VOS CONSIGNES -> D'après le texte sur la restriction des motos au Mali, quelles localités ne sont pas soumises à l'interdiction de circuler ?

Dans une volonté de freiner l’expansion de l’insécurité, les autorités du Mali ont pris la décision de suspendre la circulation des motocyclettes affichant une cylindrée égale ou supérieure à 125 cm³. Cette restriction s’applique spécifiquement en dehors de la capitale et des principaux pôles urbains du pays.
Cette initiative radicale s’accompagne d’un gel total de l’importation, de la distribution et de la commercialisation de ces engins, ainsi que de leurs accessoires, sur l’ensemble du territoire malien. L’objectif est de limiter la mobilité des groupes armés qui utilisent massivement ces véhicules pour mener des incursions rapides et contourner les dispositifs de surveillance.
Des zones urbaines préservées par le décret
Selon les termes de l’arrêté interministériel diffusé récemment, certaines localités bénéficient d’une exception. Le district de Bamako, ainsi que les chefs-lieux de région, de cercle et d’arrondissement, ne sont pas soumis à cette interdiction de circuler. Partout ailleurs, l’usage de ces deux-roues devient prohibé jusqu’à nouvel ordre.
Le climat sécuritaire au Mali s’est considérablement tendu ces dernières semaines. La capitale fait face à une pression accrue, illustrée par un blocus imposé sur plusieurs axes routiers stratégiques menant à Bamako depuis la fin du mois d’avril.
Une réponse face à l’intensification des menaces
Cette décision intervient après une série d’offensives coordonnées menées par des groupes terroristes liés à Al-Qaïda, notamment le Groupe de soutien à l’islam et aux musulmans (JNIM), ainsi que par les rebelles du Front de libération de l’Azawad (FLA). En restreignant l’accès aux motos de forte puissance, l’État cherche à désorganiser la logistique des assaillants dans les zones rurales et périurbaines, où la moto est le moyen de déplacement privilégié pour les attaques surprises.

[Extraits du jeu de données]
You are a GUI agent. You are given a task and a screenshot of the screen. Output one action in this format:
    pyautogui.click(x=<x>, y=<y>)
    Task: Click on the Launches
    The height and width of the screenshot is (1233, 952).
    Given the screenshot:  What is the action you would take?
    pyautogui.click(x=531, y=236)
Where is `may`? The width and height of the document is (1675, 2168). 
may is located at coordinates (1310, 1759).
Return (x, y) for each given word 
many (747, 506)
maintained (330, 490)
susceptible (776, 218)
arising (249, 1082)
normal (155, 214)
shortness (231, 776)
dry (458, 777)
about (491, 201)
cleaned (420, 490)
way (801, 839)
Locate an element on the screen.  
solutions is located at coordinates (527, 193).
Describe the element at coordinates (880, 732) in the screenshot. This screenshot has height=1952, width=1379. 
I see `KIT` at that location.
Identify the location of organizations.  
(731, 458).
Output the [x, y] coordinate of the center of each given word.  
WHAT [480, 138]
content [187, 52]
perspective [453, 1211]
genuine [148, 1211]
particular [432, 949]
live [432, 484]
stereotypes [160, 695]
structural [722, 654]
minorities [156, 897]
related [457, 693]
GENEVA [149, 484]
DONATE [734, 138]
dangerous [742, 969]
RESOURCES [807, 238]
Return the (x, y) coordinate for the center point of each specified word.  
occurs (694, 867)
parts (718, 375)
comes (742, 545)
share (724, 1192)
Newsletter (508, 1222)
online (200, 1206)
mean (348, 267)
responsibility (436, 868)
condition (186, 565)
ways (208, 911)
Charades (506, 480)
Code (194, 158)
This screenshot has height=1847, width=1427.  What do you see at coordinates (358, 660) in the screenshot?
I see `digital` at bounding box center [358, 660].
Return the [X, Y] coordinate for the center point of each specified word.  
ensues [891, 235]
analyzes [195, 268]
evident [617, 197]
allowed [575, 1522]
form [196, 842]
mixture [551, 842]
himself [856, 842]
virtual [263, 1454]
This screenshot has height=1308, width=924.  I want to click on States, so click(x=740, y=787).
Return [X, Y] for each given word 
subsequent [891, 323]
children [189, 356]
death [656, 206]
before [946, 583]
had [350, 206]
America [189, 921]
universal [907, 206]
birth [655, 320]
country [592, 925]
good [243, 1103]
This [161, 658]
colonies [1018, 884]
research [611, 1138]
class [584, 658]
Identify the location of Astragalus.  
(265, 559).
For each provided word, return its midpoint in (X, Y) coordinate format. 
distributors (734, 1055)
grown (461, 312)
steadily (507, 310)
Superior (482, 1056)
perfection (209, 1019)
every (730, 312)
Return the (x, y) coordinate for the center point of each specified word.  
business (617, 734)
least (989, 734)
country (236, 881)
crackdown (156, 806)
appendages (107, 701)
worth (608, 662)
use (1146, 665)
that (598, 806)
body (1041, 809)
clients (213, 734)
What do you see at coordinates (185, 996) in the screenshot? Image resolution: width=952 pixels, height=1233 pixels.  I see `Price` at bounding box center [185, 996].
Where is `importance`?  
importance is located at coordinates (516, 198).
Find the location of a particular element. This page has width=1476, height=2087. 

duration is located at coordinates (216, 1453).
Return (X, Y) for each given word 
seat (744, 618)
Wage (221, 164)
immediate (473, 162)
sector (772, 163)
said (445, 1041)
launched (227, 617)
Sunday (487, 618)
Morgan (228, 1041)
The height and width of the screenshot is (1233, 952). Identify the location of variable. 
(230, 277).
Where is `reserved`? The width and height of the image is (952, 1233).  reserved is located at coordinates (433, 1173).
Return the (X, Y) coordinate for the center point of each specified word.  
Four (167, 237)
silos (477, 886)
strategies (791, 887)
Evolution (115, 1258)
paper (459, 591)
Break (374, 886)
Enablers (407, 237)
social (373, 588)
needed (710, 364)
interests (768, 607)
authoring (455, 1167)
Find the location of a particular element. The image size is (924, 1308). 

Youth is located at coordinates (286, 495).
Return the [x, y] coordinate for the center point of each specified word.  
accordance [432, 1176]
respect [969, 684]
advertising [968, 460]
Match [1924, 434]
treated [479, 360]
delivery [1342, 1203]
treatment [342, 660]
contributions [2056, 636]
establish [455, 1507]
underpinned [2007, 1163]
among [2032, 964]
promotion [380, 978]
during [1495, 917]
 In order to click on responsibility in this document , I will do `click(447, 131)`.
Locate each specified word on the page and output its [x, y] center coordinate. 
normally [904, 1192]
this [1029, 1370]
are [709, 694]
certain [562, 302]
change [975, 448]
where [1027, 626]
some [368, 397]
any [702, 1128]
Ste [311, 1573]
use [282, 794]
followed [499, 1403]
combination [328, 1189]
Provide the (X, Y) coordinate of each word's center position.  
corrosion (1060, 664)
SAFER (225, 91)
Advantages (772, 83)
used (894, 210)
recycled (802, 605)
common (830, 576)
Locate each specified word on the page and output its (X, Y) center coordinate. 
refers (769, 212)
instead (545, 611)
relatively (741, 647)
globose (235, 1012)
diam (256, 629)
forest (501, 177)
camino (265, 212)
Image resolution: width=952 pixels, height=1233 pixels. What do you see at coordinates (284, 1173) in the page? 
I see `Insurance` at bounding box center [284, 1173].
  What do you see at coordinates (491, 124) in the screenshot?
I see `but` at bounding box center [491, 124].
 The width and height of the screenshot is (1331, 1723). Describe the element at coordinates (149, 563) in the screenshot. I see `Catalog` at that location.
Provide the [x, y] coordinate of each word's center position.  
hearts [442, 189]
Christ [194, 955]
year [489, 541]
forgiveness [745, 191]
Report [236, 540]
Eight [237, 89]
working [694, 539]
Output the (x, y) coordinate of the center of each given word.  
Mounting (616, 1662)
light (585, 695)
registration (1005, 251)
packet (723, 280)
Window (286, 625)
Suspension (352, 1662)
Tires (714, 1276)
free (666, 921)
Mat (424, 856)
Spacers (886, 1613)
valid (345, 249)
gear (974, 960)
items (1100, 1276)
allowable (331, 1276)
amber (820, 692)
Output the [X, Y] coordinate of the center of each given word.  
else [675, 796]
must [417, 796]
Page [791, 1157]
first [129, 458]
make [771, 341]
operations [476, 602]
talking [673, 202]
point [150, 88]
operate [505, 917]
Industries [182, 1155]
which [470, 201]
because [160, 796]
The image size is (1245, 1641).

RÉPONSE ATTENDUE -> Le district de Bamako ainsi que les chefs-lieux de région, de cercle et d'arrondissement.